Financial Executives Believe Unethical Behavior Is Necessary For Success

The banking industry’s complete lack of ethics and self-restraint plummeted the world into a financial crisis in 2008, the repercussions of which we are still battling today. Despite that history, it still doesn’t seem like bankers have learned that their nonchalant cheating can have serious consequences.

A new survey of 500 senior executives from the financial sector has been released by the law firm Labaton Sucharow, and some of the heartwarming results include:

-24 percent believed that it’s necessary to engage in unethical or illegal activity in order to be successful

-30 percent said their compensation plans created pressure to compromise ethical standards or violate the law

-26 percent indicated that they had observed or had firsthand knowledge that their workplace engaged in wrongdoing, and only 41 percent said that their organization “definitely” did not engage in unethical or illegal activity

-16 percent would likely participate in the crime of insider trading if they could get away with it

And one of the most revealing findings is that only one in four respondents believed that watchdogs such as the SEC/SFO, FINRA, and FSA are effective in deterring, investigating, and prosecuting securities violations. The 2008 financial meltdown has led to new reforms such as Obama’s Dodd-Frank Wall Street Reform and Consumer Protection Act to strengthen regulations. But as the survey has demonstrated, banks are still willing to engage in fraudulent activity — in part, due to our country’s comforting history of how we’ve dealt with banking corruption. After the Barclays scandal, a New York Times article explained why Bob Diamond, now the former CEO, was surprised to have been forced out of his job at the U.K. based investment bank:

MR. DIAMOND seemed shocked to be pushed out. An American by birth, he probably thought he’d be subject to American rules of engagement when confronted with evidence of wrongdoing at his bank. You know how it works on this side of the Atlantic: faced with a scandal, most chief executives jettison low-level employees, maybe give up a bonus or two — and then ride out the storm. Regulators, if they act, just extract fines from the shareholders.
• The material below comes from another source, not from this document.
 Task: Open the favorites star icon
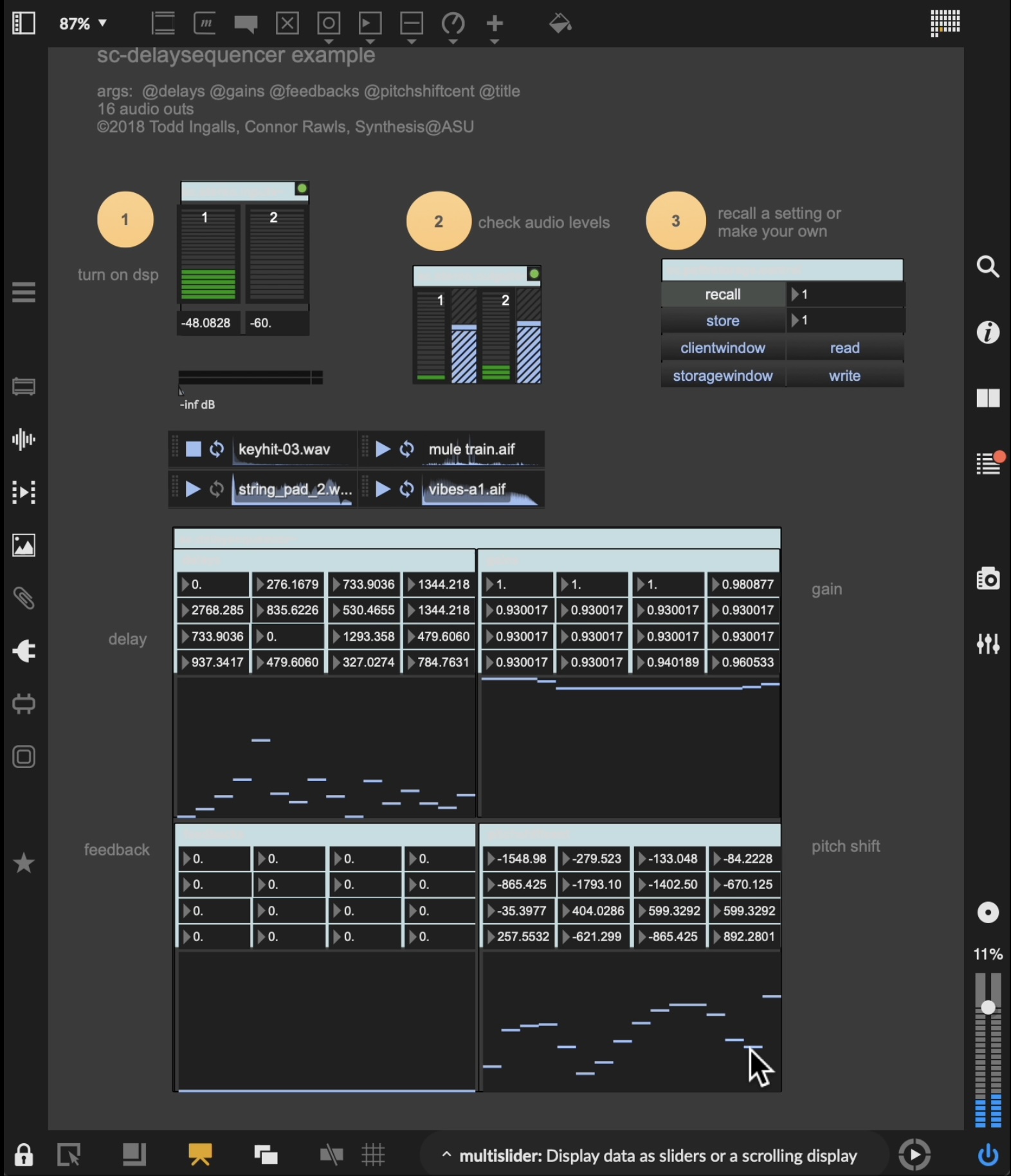24,863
Not a single high-profile U.S. participant of the 2008 banking crisis has been prosecuted. Is it a coincidence that American citizens’ faith in financial institutions is the lowest it’s even been?

Meanwhile, headlines in Iceland read: “Bankers jailed, sued as Iceland seeks culprits for crisis.” Is it a coincidence that its economy is set to, on average, outgrow the euro area and developed world this year?
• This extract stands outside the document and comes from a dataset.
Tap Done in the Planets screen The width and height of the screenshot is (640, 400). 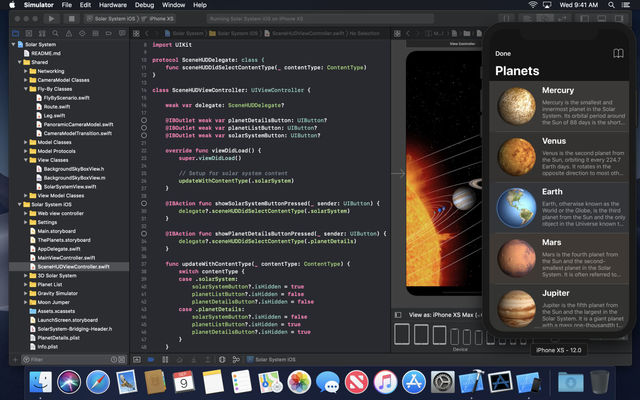[503, 53]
If elected, Mitt Romney has promised to repeal the Dodd-Frank Act in order to loosen regulations for his friends (and donors) on Wall Street. If he is successful, Nobel Prize winner and former World Bank economist Joseph Stiglitz warns, “bankers — without threat of prosecution or jail time — would continue to use their elevated status to exploit weak regulations, consolidate power, and avoid accountability.”